====== Excerpt
On Fri, 18 Nov 2005, Jiri Kosina wrote:
> I can see happening something similar since last saturday, as can be
> seen on
> http://goc.grid.sinica.edu.tw/gstat/praguelcg2/GIISQuery_Usage_cpu_.html
> It improved on Tuesday when I completely killed and restarted all the
> slapd daemons on CE, but still had outages (seemed to be regular at
> 0,6,12 and 18 o'clock). During this night, without me performing any
> intervention, the outage neighter on 0,6 and 12 happened (this can also
> be seen from the graph on the URL above).
Uhm, according to
http://goc.grid.sinica.edu.tw/gstat/praguelcg2/GIISQuery_Usage_cpu_.html
it seems I have fixed it (or at least there was no BDII outage for ~12
hours, which is very good result compared to the frequency of previous
outages).
============
**Given request 1**
Answer these from the post about BDII outages:
(a) At which hours did the outages seem to recur regularly?
(b) What did the writer do on Tuesday?
(c) For roughly how long had there been no BDII outage when the writer concluded it seemed fixed?
**Given request 2**
In the post about BDII outages, why does the writer believe the problem seems fixed?
**Given request 3**
Pick up the post about BDII outages after its last sentence and write the next few sentences.
The lines have no connection to the post about BDII outages.
====== Data section
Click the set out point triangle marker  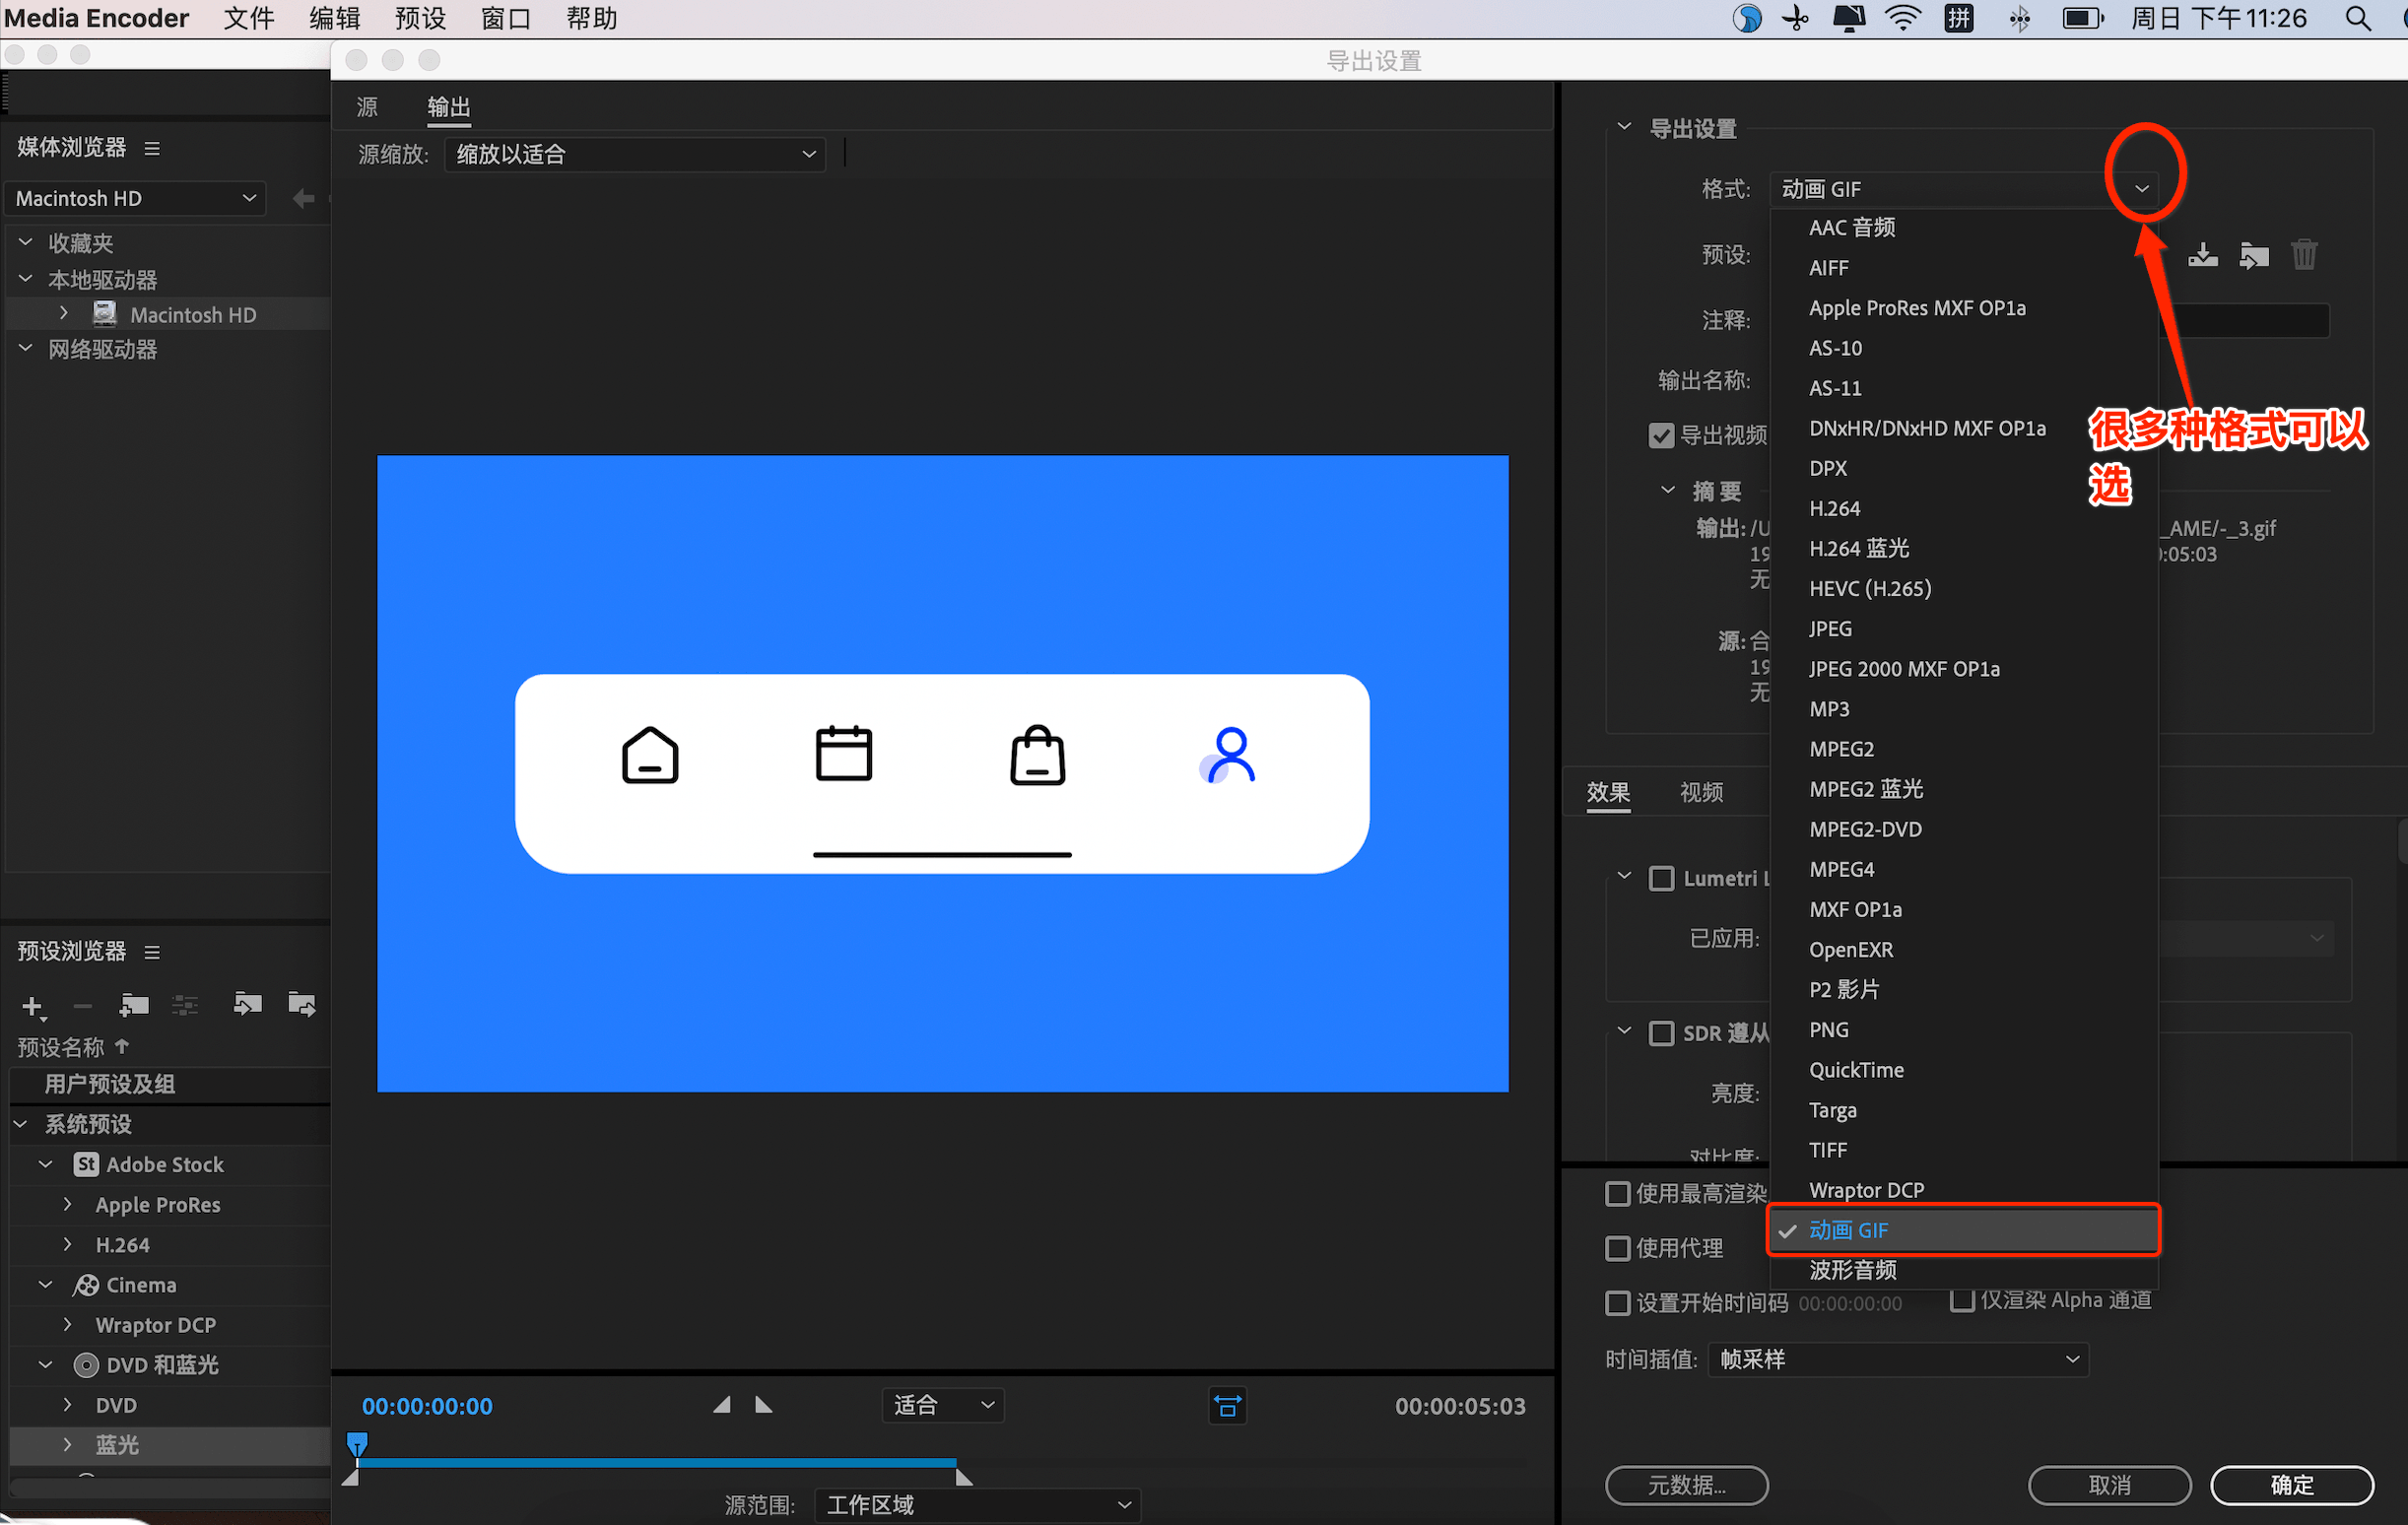(x=763, y=1405)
============
**Final result 1**
(a) At 0, 6, 12 and 18 o'clock.
(b) Completely killed and restarted all the slapd daemons on CE.
(c) About 12 hours.

**Final result 2**
According to the graph at the GIISQuery usage URL, there had been no BDII outage for about 12 hours. Given how often outages had occurred before, the writer calls that a very good result.

**Final result 3**
Hm, now, the way how I fixed it is quite strange and I actually don't yet
fully understand why this fixes the issue :) What I have done was removing
both setpgrp() calls from the lcg-info-generic perl script. I initially
found out that when the script is executed from midnight commander, it
hangs. I debugged it to those two calls hanging (I actually don't
understand how setpgrp() might block yet, I will look into kernel
sources). After commenting them out, the script runs smoothly from
midnight commander and also the BDII outages _seem_ to have been fixed.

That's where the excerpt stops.